THE PROBLEM:
Reproduce the entries below exactly, but only from the line containing "Donate (113, 476)" to the line containing "Broadcast (133, 2529)", inclusive.

━━━━━━━━━━━━━━━━━━━━━━━━━━━━━━

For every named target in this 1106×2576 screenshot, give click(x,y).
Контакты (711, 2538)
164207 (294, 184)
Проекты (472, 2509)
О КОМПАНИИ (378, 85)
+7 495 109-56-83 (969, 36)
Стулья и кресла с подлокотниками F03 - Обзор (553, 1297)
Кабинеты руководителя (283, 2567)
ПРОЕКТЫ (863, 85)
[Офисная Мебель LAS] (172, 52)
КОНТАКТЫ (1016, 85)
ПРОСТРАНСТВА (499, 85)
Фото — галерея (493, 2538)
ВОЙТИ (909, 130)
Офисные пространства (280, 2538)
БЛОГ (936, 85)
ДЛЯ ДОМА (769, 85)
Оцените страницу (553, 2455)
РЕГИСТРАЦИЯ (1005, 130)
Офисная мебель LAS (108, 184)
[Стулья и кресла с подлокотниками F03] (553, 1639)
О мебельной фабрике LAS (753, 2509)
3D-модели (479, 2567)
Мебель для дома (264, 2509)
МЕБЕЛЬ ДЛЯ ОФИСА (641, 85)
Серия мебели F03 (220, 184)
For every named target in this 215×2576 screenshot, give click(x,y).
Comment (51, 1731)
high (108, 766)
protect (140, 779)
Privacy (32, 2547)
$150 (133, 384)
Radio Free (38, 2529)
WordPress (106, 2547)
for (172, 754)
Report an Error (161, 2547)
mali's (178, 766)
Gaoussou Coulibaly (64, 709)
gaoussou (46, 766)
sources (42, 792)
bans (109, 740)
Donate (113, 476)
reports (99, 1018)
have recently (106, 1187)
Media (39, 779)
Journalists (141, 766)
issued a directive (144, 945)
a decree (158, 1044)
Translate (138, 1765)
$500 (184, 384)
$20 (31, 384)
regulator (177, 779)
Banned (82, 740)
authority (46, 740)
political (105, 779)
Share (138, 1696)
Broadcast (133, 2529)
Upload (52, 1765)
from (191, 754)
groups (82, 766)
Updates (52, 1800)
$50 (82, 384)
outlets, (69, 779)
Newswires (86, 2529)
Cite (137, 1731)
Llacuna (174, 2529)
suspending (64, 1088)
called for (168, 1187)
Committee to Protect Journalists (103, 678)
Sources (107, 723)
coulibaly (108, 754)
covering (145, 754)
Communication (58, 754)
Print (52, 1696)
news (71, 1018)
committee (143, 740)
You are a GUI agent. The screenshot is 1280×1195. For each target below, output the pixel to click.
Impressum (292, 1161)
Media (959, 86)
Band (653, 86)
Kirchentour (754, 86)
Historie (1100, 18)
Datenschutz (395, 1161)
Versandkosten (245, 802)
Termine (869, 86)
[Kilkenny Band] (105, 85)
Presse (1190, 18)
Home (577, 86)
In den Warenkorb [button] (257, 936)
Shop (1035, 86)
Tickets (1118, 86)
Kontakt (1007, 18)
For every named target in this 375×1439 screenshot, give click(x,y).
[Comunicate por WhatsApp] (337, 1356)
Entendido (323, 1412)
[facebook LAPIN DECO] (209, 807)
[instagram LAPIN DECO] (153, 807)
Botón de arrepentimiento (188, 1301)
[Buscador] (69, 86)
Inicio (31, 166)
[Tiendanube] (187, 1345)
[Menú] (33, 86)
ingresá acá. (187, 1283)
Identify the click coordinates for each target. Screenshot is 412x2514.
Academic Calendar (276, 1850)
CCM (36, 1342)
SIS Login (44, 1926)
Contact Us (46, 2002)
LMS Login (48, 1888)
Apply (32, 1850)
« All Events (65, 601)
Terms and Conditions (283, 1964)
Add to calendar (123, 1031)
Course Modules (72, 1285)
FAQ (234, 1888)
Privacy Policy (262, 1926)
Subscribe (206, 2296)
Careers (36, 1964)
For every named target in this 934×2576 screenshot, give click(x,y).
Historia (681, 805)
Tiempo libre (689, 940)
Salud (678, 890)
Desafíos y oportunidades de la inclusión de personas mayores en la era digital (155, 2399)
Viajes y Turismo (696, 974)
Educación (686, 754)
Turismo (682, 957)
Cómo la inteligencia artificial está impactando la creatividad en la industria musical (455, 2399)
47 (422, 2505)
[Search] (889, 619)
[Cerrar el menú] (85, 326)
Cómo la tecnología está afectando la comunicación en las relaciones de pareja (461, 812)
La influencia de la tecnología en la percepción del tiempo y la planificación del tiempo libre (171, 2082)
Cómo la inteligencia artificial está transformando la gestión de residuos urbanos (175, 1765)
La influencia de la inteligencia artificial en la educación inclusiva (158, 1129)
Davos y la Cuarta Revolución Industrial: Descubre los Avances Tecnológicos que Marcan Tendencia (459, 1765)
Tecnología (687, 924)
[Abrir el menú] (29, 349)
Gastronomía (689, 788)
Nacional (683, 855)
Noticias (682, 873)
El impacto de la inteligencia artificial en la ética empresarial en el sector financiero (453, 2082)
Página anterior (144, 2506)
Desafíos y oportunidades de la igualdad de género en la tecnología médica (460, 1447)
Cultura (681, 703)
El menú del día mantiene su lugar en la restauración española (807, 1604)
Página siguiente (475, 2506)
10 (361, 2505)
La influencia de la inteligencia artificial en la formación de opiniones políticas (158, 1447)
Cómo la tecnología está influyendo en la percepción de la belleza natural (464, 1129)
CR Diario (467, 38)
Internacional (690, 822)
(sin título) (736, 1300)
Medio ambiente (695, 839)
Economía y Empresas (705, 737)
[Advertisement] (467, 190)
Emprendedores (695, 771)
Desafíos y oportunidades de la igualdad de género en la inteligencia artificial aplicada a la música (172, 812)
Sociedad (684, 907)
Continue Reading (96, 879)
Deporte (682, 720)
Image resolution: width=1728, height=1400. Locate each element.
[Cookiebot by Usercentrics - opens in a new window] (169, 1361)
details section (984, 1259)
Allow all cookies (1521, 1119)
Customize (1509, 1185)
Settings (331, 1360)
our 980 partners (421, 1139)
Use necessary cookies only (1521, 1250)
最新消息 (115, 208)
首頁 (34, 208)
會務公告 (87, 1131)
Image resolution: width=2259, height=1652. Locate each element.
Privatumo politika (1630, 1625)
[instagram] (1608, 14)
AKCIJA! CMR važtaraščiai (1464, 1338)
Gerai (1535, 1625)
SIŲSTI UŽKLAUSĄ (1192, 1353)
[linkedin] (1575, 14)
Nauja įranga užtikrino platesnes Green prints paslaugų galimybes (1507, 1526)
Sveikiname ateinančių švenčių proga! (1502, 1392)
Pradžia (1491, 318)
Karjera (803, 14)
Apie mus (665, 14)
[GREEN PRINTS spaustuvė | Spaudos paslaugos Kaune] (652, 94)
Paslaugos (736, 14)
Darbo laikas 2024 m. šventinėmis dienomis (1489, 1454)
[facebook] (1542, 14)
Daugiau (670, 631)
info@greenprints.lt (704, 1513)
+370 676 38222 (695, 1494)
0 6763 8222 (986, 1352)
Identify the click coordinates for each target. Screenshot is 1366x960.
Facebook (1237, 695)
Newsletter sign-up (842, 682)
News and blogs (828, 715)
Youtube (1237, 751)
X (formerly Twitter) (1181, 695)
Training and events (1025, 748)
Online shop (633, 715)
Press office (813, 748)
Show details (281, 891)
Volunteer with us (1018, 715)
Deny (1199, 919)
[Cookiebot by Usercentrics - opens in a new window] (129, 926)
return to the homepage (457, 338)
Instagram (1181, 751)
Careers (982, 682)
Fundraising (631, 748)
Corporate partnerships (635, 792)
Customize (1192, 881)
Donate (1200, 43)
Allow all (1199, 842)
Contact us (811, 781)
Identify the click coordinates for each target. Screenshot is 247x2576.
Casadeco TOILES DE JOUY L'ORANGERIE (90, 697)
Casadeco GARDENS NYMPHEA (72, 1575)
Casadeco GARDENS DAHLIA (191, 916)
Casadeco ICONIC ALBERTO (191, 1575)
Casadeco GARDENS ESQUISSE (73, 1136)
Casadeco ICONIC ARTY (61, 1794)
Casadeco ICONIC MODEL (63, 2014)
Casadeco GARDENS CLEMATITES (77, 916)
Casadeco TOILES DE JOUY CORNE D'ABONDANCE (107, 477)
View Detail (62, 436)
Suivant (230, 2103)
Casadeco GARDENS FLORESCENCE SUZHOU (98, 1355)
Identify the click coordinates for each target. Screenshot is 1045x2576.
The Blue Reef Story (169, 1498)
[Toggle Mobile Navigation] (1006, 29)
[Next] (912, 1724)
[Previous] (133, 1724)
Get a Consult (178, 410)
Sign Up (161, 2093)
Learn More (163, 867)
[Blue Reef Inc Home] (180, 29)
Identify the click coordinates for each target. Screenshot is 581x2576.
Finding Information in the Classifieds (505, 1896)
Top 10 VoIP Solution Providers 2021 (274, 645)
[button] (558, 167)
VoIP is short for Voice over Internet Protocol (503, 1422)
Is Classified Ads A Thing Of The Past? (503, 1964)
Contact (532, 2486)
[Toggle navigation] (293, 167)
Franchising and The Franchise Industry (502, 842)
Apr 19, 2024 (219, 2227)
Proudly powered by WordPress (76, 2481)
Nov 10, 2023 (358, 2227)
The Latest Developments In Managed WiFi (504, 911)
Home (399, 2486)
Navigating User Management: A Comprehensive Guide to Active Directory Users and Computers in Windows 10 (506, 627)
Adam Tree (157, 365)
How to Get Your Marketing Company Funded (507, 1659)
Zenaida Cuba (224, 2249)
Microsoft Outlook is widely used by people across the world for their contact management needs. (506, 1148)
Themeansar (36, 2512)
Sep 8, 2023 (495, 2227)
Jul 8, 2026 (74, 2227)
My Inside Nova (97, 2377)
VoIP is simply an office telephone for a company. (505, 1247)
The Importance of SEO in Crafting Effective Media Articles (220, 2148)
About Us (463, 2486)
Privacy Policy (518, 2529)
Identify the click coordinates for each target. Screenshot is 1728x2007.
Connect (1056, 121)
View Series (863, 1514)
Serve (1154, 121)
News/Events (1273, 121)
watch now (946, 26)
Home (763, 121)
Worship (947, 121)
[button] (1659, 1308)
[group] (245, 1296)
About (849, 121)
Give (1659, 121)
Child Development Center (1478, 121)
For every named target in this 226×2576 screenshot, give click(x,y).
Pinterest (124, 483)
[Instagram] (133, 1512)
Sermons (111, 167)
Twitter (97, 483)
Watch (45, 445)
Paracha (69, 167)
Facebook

━━━━━━━━━━━━━━━━━━━━━━━━━━━━━━

ANSWER TO THE PROBLEM:
Donate (113, 476)
reports (99, 1018)
have recently (106, 1187)
Media (39, 779)
Journalists (141, 766)
issued a directive (144, 945)
a decree (158, 1044)
Translate (138, 1765)
$500 (184, 384)
$20 (31, 384)
regulator (177, 779)
Banned (82, 740)
authority (46, 740)
political (105, 779)
Share (138, 1696)
Broadcast (133, 2529)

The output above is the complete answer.